Gone are the days of dedicating the entire Sunday to food prepping and to be perfectly honest, chicken on the 4th day tastes pretty gross in my book. I have done a lot of experimenting with food prepping along with what does and doesn’t work for my body and schedule. As time becomes of the essence, the last thing I want to do is DEDICATE my entire Sunday to food prep, let alone make a bunch of dry chicken (yuck!).
My Personal Meal Prep Routine
Disclaimer: This method personally works for me for a number reasons. I am a firm believer we all have to find methods that not only work into our fitness goals but are also manageable with the busy lives we live.
My Sunday routine:
- Write out meal plan for the week.
- Make a list of groceries & go grocery shopping.
- Prep work salad for on-the-the go.
- Make a batch of quiona (if thats what the week’s meal plan calls for)
I love making dinner & basing it around a protein. I typically don’t like meat more than two days out so for me, sometimes I prep, cut or marinade in advance but that is about it.
On Sundays that I don’t get around to planning, shopping and prepping, I do it Monday night.
Other Food Prep Tactics That Do The Trick
Rise and Shine
Getting up a little earlier than normal to make breakfast and lunch works and it really is the essence of multi-tasking. You can even prepare the veggies for dinner in the evening or get any marinades going or start a slow cooking meal.
A Little Extra-Extra
Making extra at dinner allows for you to take left-overs for your work lunch the next day.
Rewind & Prep
While unwinding to your favorite evening show, prep lunches or breakfast for the next day.

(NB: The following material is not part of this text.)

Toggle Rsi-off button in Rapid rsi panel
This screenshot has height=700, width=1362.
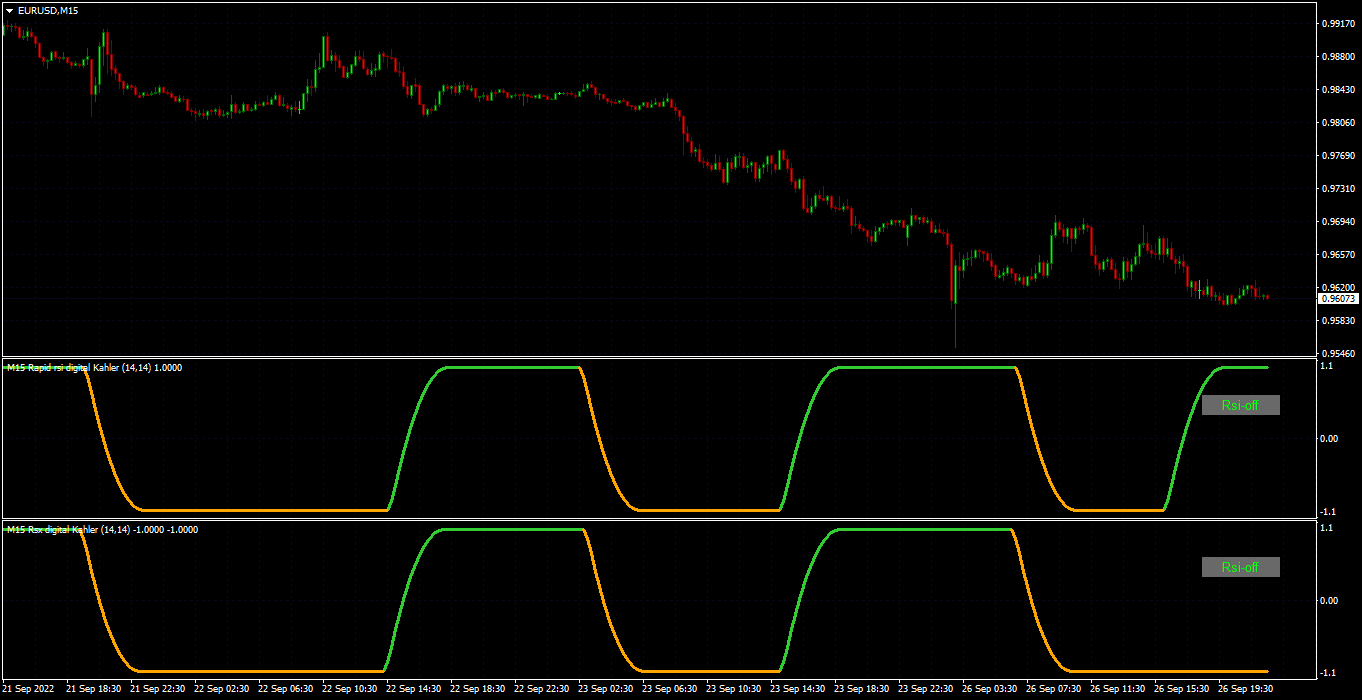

If you plan/budget on having the same meal for a couple days in a row but want that freshness I suggest you chop and prepare the veggies and proteins. Portion out the veggies and protein you will cook the next day and place back in the fridge, then proceed in cooking that evening’s meal.
Meals in Minutes
The work week can get pretty hectic. So here are some of my favorite staple healthy meals that literally take no time!
Eggs & Red Bell Peppers
Lightly coat a pan and throw on 2-3 eggs . I prefer my eggs sunny side up but make them however your prefer. Season the eggs for great taste and slice a red bell pepper to go with.

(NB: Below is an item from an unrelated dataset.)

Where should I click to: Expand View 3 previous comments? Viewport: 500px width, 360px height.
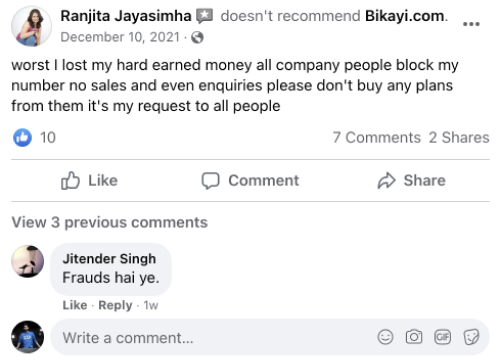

Crunchy Greek Yogurt Parfait
Mix your favorite vanilla Greek yogurt with cacao nibs and chia seeds. For a little extra sweetness add a dash of maple syrup & cinnamon.
No-Bake Veggie & Garbanzo Bean Salad
This no-bake salad is what I usually rely on to get me through the work week. I typically make a batch of it for 3-5 days. Mix a can or two of drained garbanzo beans, chopped red bell peppers, sliced olives, and chopped onions together. Drizzle a little extra-virgin olive oil, sea salt and cracked pepper.

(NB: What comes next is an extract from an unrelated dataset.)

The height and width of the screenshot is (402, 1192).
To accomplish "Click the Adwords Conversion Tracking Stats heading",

Bison Burger & Romaine Salad
I personally love my air-fryer and use it to cook my burgers. It takes under 20 minutes. You can also cook bison on the stove top. It usually takes 3-5 minutes on each side, depending how you like it done. Whip up a quick side salad. My go-to is chopped Romaine, baby tomatoes, olives and onions. Add a little feta for some extra taste. I typically use extra-virgin olive oil for the dressing.
Seared Chicken Tenders & an Easy Side of Veggies
Place chicken tenders in a zip-lock bag, place on a cutting board and pound with a meat tenderizer. Open the zip-lock bag and add in seasoning of choice & a little bit of extra-virgin olive oil. Let sit for a 5 minutes. Spray a non-stick skillet. Heat stove on medium-high heat. Place tenders on skillet and cook for about 3-4 minutes per side. Make sure the chicken is cooked throw and both sides are browned for taste.
Add a quick side salad or veggie dish from Delicious’s 15 Quick and Easy Vegetable Side Dishes.